Скучившийся близ аналоя, стоящего около церкви на площади, молящийся, коленопреклоненный народ при виде колесницы смерти с ужасом расступается. Около аналоя остается один знакомый уже нам «гулящий попик» в своей затасканной епитрахильке...
– Услыши ны, Боже! – возглашает он, воздев руки горе, – услыши ны, Боже, спасителю наш, упование всех концов земли и сущих в море далече, и милостив-милостив буди, владыко, о грехах наших и помилуй ны!
Каким-то стоном отчаяния вздыхают усталые от вздохов груди толпы вслед за этой горькой молитвой. А страшная телега все скрипит, приближаясь к аналою...
Толпа не хочет глядеть на нее, усиленно молится, глядя на церковь и на аналой. Тут же, в сторонке, стоит и горячо молится рыжий солдатик с красными бровями, и собачка его тут же.
А телега все ближе и ближе скрипит, по сердцу скрипит проклятая ось!
– Не-не, гаспидська шкура! – понукает мортус. Собачонка с каким-то странным, не то перепуганным, не то радостным, лаем бросается к страшной телеге.

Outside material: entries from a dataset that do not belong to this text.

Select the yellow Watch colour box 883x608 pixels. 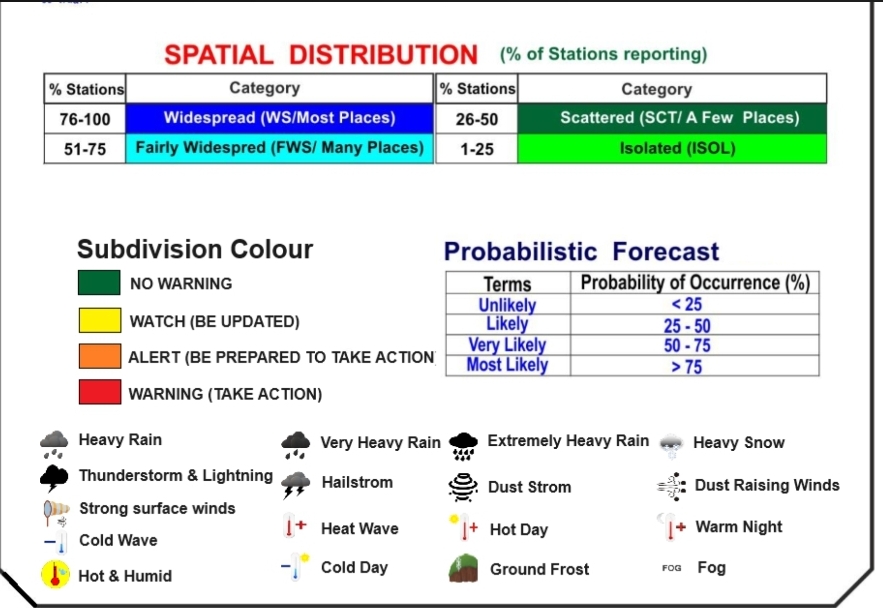[99, 320]
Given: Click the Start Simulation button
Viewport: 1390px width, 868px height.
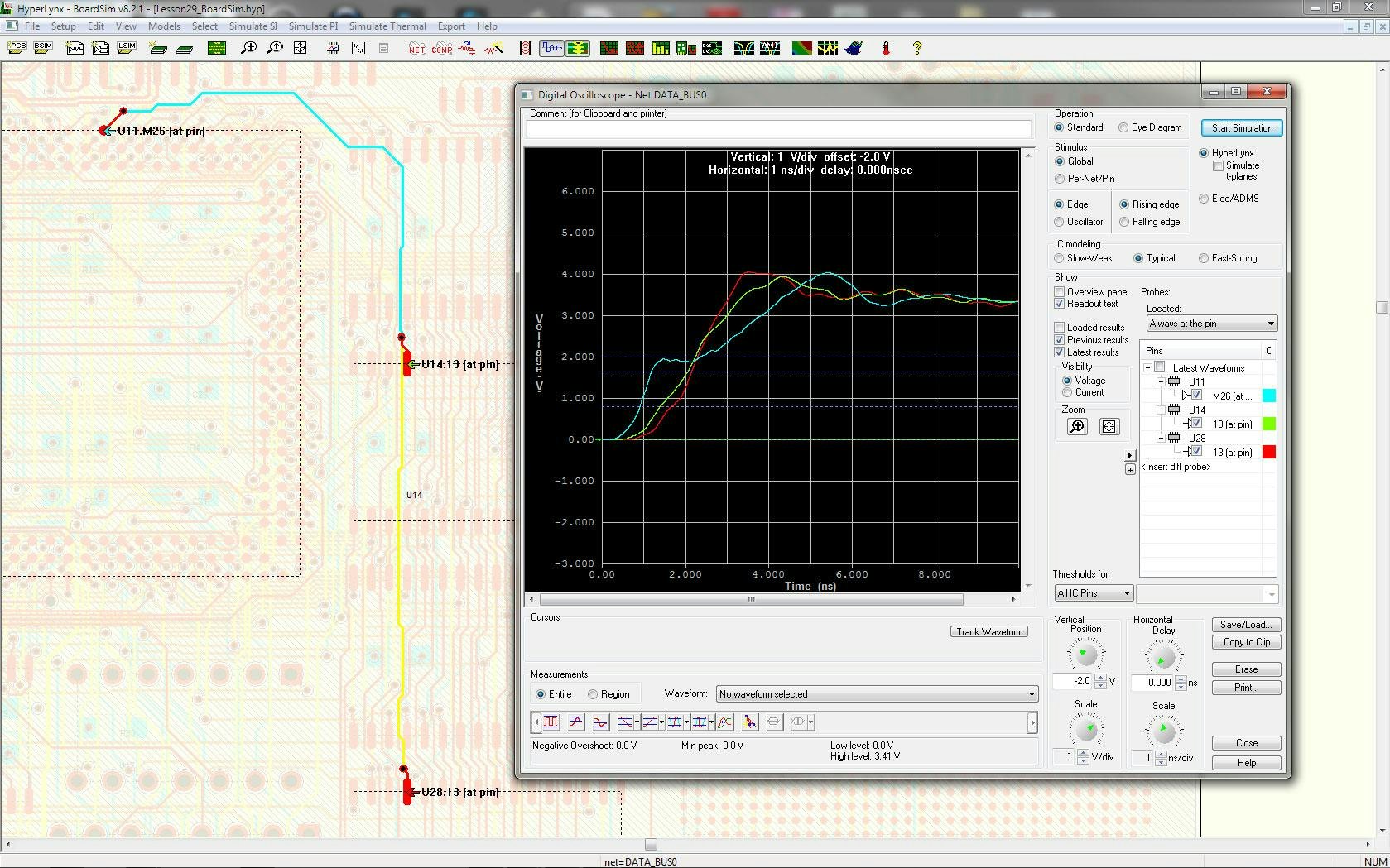Looking at the screenshot, I should pos(1242,128).
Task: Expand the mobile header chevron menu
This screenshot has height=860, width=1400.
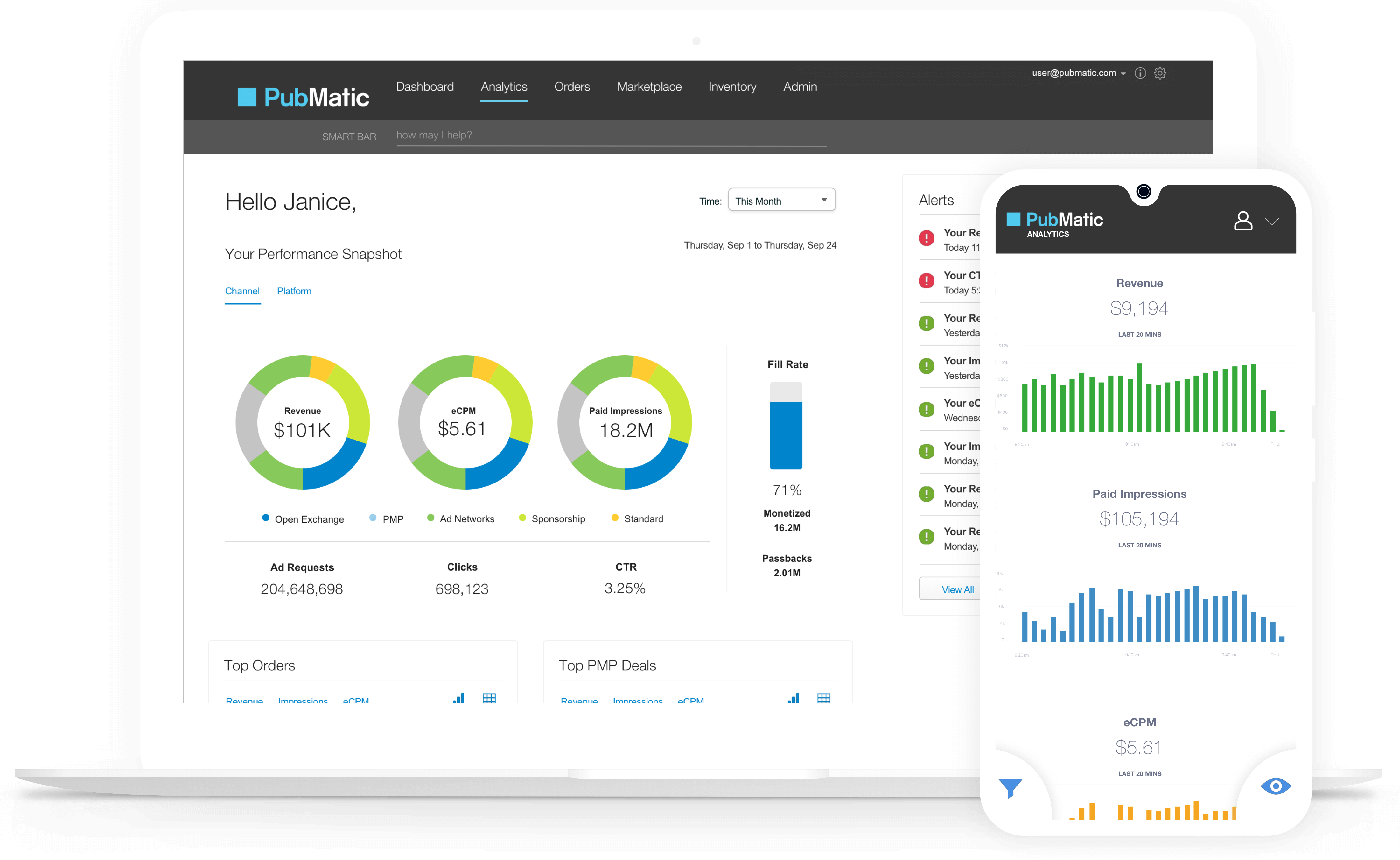Action: (1273, 221)
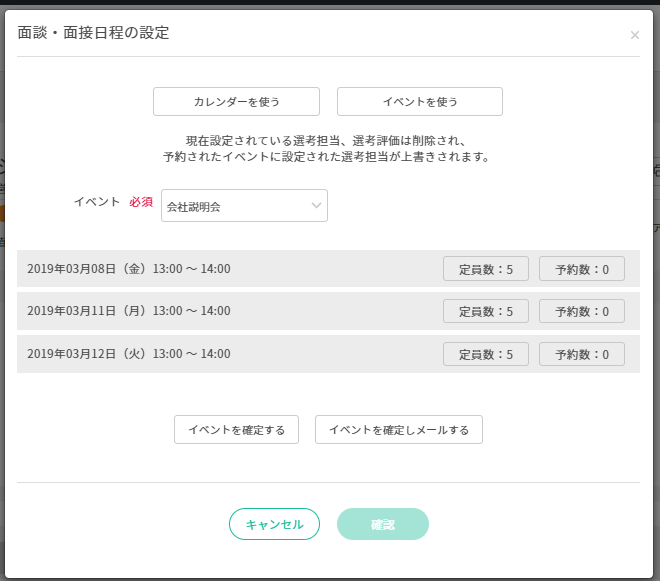Select the 2019年03月11日（月）time slot
The height and width of the screenshot is (581, 660).
tap(129, 311)
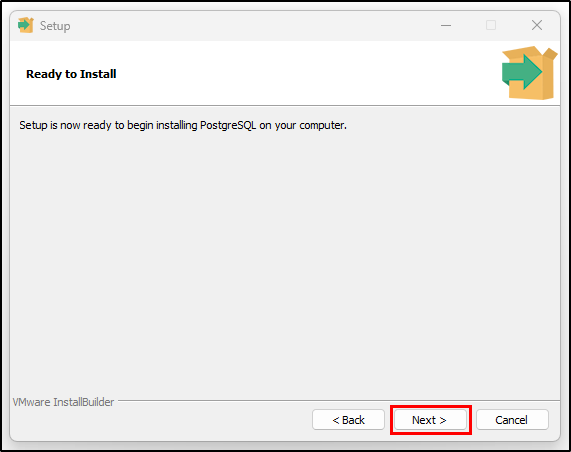Click the 'Setup is now ready' message text
Image resolution: width=571 pixels, height=452 pixels.
pos(183,125)
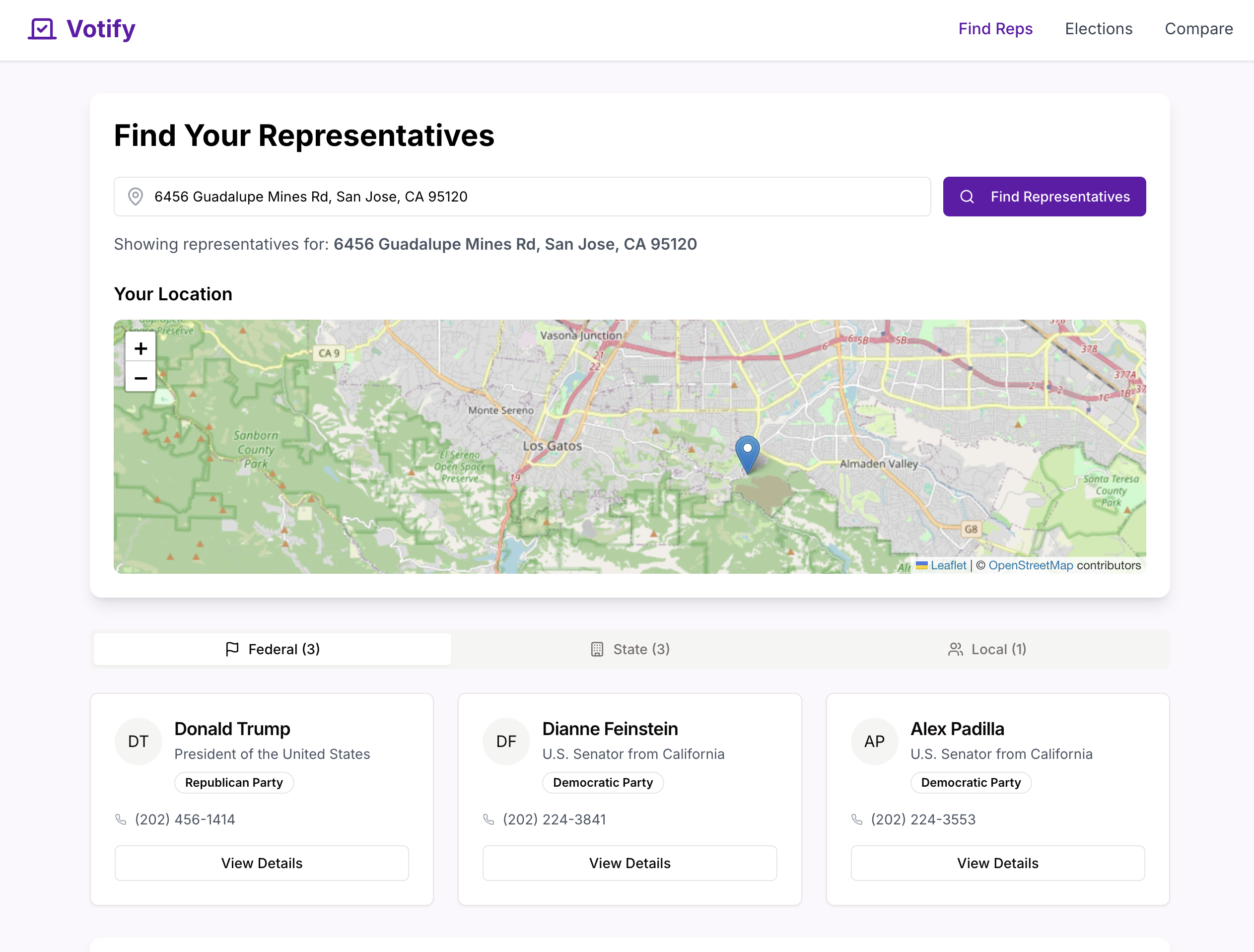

Мортус медленно поворачивает к ней свое замаскированное лицо и откидывается назад. Собачонка так и цепляется за телегу. Мортус грозит ей шестом.
– Цыть! Цыть! Бисова цуциня! – кричит мортус. – Не пидходь близко, сдохнешь...
Собачонка начинает визжать от радости и прыгать около ужасной телеги.
– А! Дурна Меланька, пизнала мене... – радостно говорит мортус.
Бежит с испугом и рыжий к телеге с трупами и крестится.
– Забродя! Хохол! Это ты? – нерешительно кричит он издали.
– Та я ж, бачишь.
– Да ты рази жив, братец!
– Та жив же ж, хиба тоби повылазило!..
– Господи! С нами крестная сила! – И рыжий опять крестится. – Свят-свят... Да какими судьбами? Ведь тебя, братец, убили, застрелили там...
– Ни, не вбили.
– Как не вбили! Что ты, перекрестись.
Мортус крестится, набожно поднимая свое страшное, черное подобие лица к куполу Василия Блаженного.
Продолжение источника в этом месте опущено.